_Page excerpt_:
┌────────

The sensory and haptic threads of art, craft, and science are made manifest by Meliors Simms through her installation entitled, Dispersant. Four hundred meticulously crafted, three dimensional sculptural objects combine together to make visible the mostly invisible (yet tangible) long-term consequences of oil spill recovery strategies often deployed upon delicate ecosystems.



This installation draws attention to the micro-level of unseen marine environments. By using her art to question the affects of the 2010 Deepwater Horizon oil disaster that devastated shorelines, marine life, and tourism in the Gulf of Mexico, Simms’ installation resonates on a regional and global scale in the aftermath of other disasters such as:  the MV Rena spill in 2011 in the Bay of Plenty, the Exxon Valdez disaster of 1989 off the coast of Alaska, and numerous other inland and coastal oil spill disasters.

└────────

_Dataset rows_:
┌────────

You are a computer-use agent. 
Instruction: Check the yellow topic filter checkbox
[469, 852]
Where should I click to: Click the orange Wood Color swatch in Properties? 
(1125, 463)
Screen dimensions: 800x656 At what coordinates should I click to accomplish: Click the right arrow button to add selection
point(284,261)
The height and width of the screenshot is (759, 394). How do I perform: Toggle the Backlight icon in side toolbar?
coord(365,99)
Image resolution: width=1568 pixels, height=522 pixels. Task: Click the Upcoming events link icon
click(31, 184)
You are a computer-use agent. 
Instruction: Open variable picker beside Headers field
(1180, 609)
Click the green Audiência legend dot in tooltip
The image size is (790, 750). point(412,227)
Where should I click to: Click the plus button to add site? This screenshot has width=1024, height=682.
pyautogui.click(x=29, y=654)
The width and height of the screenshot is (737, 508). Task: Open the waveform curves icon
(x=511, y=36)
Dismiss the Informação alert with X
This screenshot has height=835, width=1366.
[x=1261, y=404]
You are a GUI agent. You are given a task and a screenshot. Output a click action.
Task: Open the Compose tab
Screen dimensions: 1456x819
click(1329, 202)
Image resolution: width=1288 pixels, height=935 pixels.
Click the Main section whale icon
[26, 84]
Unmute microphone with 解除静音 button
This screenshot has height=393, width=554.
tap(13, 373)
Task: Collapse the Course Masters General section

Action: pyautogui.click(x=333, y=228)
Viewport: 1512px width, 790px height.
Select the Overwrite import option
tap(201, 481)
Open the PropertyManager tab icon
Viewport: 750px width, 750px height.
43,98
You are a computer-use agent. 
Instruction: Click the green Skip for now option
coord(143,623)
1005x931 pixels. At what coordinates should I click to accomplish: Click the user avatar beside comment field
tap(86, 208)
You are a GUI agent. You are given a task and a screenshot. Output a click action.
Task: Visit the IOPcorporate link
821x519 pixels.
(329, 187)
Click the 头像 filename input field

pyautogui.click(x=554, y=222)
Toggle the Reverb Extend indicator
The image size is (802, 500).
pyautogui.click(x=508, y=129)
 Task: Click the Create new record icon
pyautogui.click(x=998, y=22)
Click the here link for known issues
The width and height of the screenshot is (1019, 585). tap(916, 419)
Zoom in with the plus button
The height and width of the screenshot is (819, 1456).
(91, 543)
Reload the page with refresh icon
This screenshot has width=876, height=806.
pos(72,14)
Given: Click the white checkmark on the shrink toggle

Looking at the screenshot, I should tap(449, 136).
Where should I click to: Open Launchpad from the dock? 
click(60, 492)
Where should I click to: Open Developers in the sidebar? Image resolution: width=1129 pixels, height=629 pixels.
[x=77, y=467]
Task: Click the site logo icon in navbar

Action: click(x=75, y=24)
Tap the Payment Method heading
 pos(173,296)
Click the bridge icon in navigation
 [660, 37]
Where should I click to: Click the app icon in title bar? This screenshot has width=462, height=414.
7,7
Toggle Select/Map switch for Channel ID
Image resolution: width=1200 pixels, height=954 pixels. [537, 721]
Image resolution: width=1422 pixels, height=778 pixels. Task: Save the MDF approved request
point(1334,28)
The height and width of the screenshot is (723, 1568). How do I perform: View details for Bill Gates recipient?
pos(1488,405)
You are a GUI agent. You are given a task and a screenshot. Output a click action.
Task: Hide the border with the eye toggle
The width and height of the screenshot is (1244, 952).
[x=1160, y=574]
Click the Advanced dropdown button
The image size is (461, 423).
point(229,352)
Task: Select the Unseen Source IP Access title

└────────

_Written request 1_:
Please answer these questions about the Dispersant description:
(a) How many sculptural objects make up the installation?
(b) In what year and where did the MV Rena spill occur?
(c) Where did the Exxon Valdez disaster take place?
_Written request 2_:
Revise the passage of the Dispersant description between "This installation draws" and "oil spill disasters.", inclusive, swapping "shorelines" for "coastlines".

_Correct response 1_:
(a) Four hundred.
(b) In 2011, in the Bay of Plenty.
(c) Off the coast of Alaska.

_Correct response 2_:
This installation draws attention to the micro-level of unseen marine environments. By using her art to question the affects of the 2010 Deepwater Horizon oil disaster that devastated coastlines, marine life, and tourism in the Gulf of Mexico, Simms’ installation resonates on a regional and global scale in the aftermath of other disasters such as:  the MV Rena spill in 2011 in the Bay of Plenty, the Exxon Valdez disaster of 1989 off the coast of Alaska, and numerous other inland and coastal oil spill disasters.